If you have been following this blog for some time, it will be no surprise to you that I have a tremendous sense of melancholy and nostalgia when it comes to food and all memories associated with it.
I very much romanticize about the act of cooking and eating.
Through the process of writing this book, I have dug deep into my childhood and growing up in a family of cooks. It seems as though every important event in my life has an aroma and taste associated with it. Whether it may be the smell of wet dirt still attached to the roots of leeks in the winter or the crackling sound of olive oil poached potatoes, food is the background of many of the stories of my life.
The soundtrack of my life. Yo La Tengo and food.
I spent large part of last week writing food-related stories, both past and current. I felt the connection to my past and I recognized an enhanced romanticism when I wrote about it.
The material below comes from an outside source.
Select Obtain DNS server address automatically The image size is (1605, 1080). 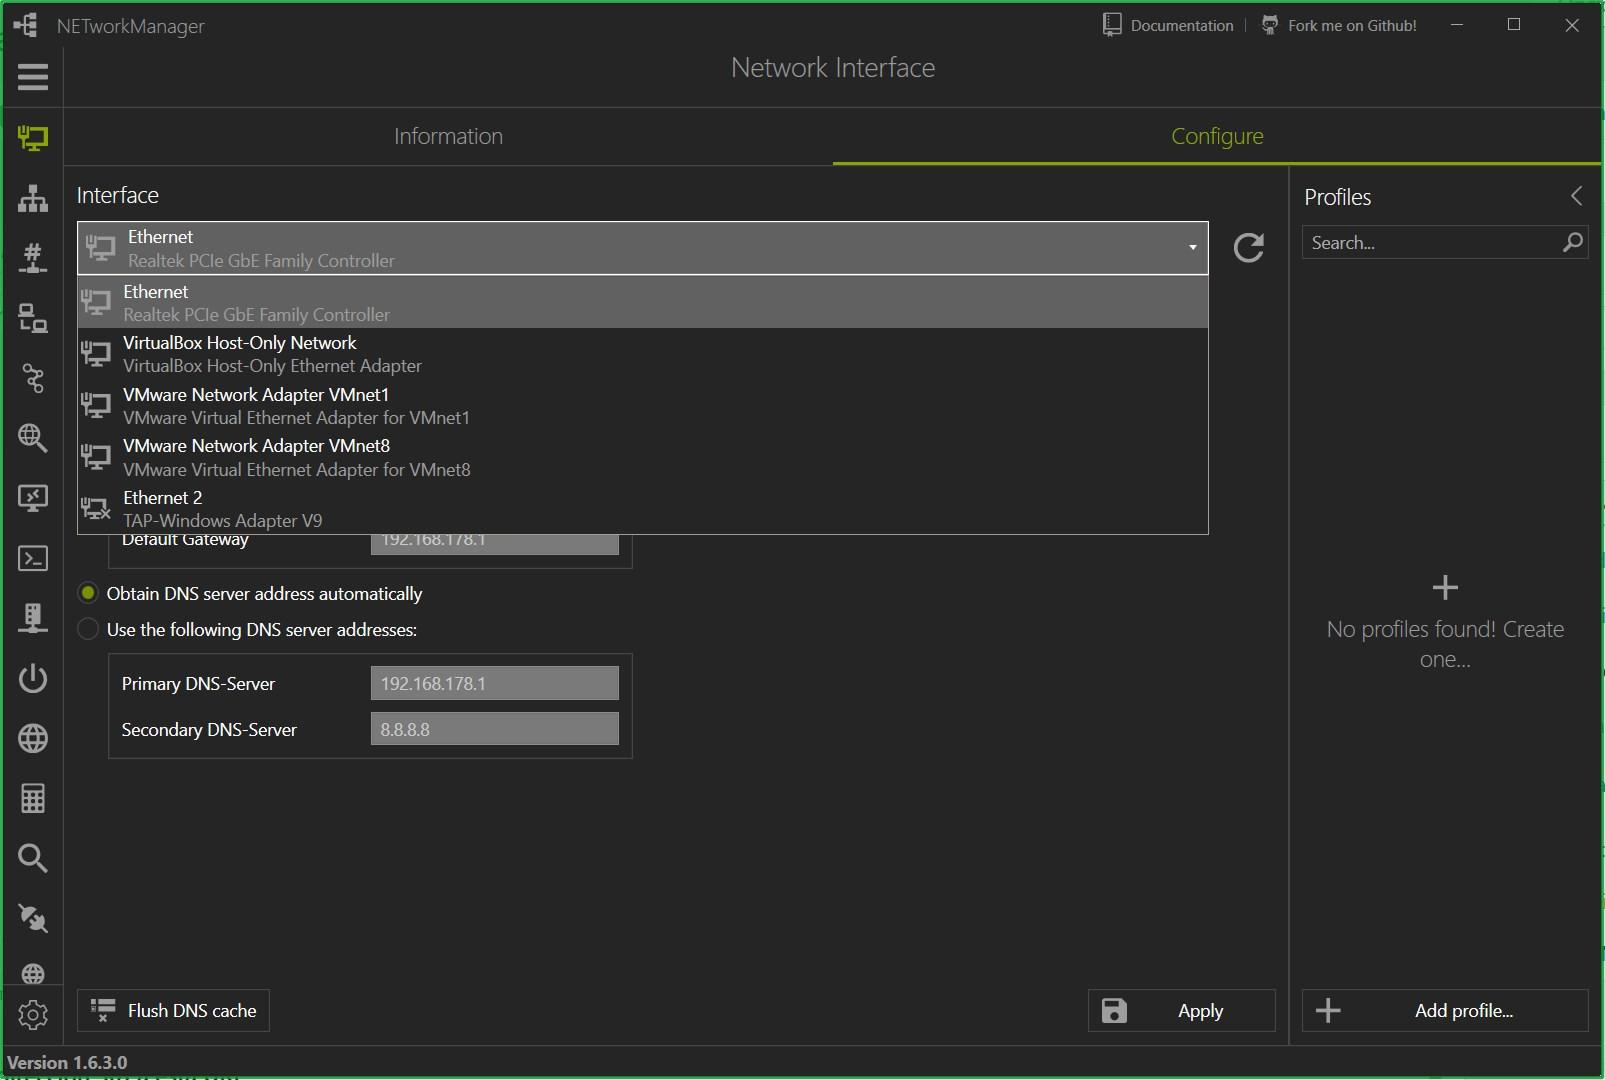tap(89, 594)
“Was it all this wonderful?” I thought to myself. So hard to distinguish sometimes. I thought about it a lot over the weekend. I’m sure you relate to this feeling as well.
I can be in my head quite a bit sometimes and by Saturday, I started to feel a bit homesick. Too much thinking and too much writing drove me to the edge of exhaustion.
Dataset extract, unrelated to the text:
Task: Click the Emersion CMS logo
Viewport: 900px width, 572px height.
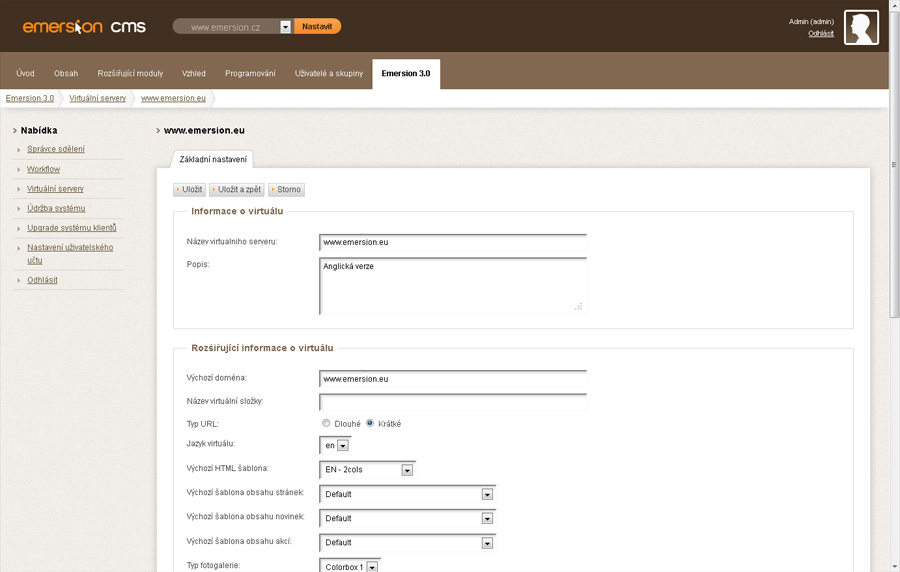Action: tap(84, 27)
I called my best friend Jill who even from Italy, manages to sense how I am doing. “I cannot read your blog sometimes” she said. “I know you too well for that”.
I got it. I knew what she meant.
I had finished and submitted another book chapter to my editor by Saturday, so I took the weekend off from thinking, writing, editing, and all things work-related.
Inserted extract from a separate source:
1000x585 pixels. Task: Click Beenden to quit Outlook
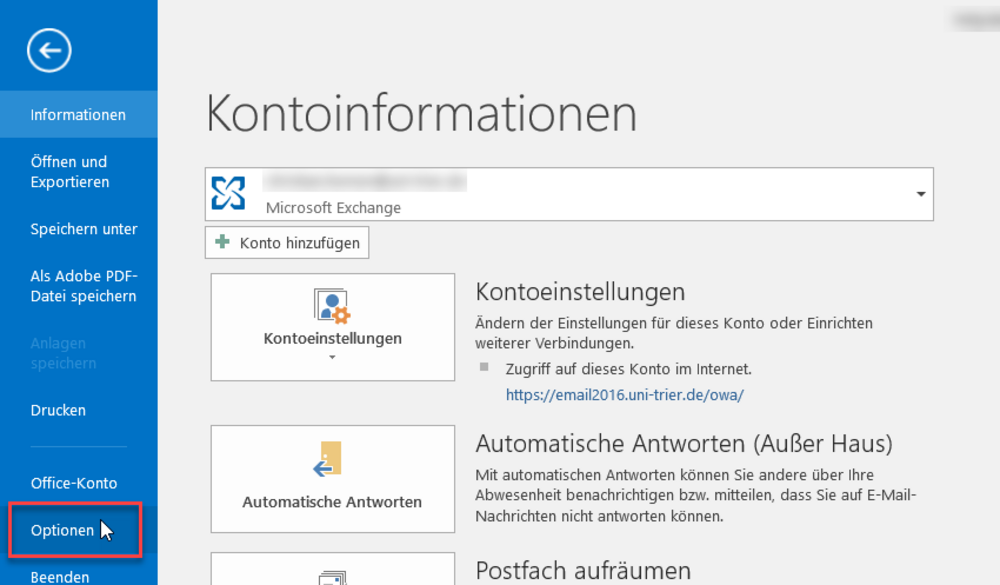(60, 576)
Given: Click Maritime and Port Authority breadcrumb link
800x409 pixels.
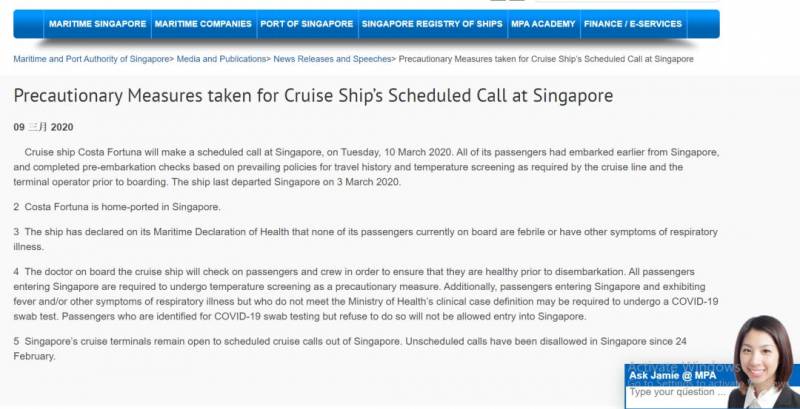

I quickly blended a soup of avocados, cucumber, and apple. Served it with olive oil-poached salmon, radishes, and watercress.
For dessert, last year’s apricot tart. The simplest tart you can make.
I needed to experience cooking and food in a practical way, not always needing to associate it to an emotion or a feeling.
But is that even possible?
Not sure I am good at that, especially when I end up photographing what I have cooked. Then, food takes another dimension once again as photographing means recreating the moment, the mood in which this dish was created. Photographing means creating an emotion.
I just cannot escape it.
Avocado and Apple Soup with Poached Salmon
8 oz salmon
1/4 tsp salt
1/8 tsp black pepper
1/4 cup olive oil
2 ripe avocados, peeled, pit removed and diced
1 medium green apple, peeled, cored and diced
1 medium cucumber, peeled, seeded and diced
1/4 cup diced yellow onion
Juice of half a lemon
2 1/2 cups vegetable stock
1/2 tsp salt
1/4 tsp black pepper
1/4 cup thinly sliced radishes
1/4 cup sliced green onions
Season the salmon with salt and pepper. In a small saute pan, heat the olive oil over medium heat until warm. Submerge the salmon and let it cook slowly for 5 to 7 minutes until the outside is no longer opaque but center is still slightly pink.
Meanwhile, puree the avocados, apple, cucumber, onion, vegetable stock, salt and pepper in a blender. Adjust seasoning. It will be thick. Add more stock if desired.
Serve the soup at room temperature with the flaked salmon, radishes, green onions and some watercress leaves.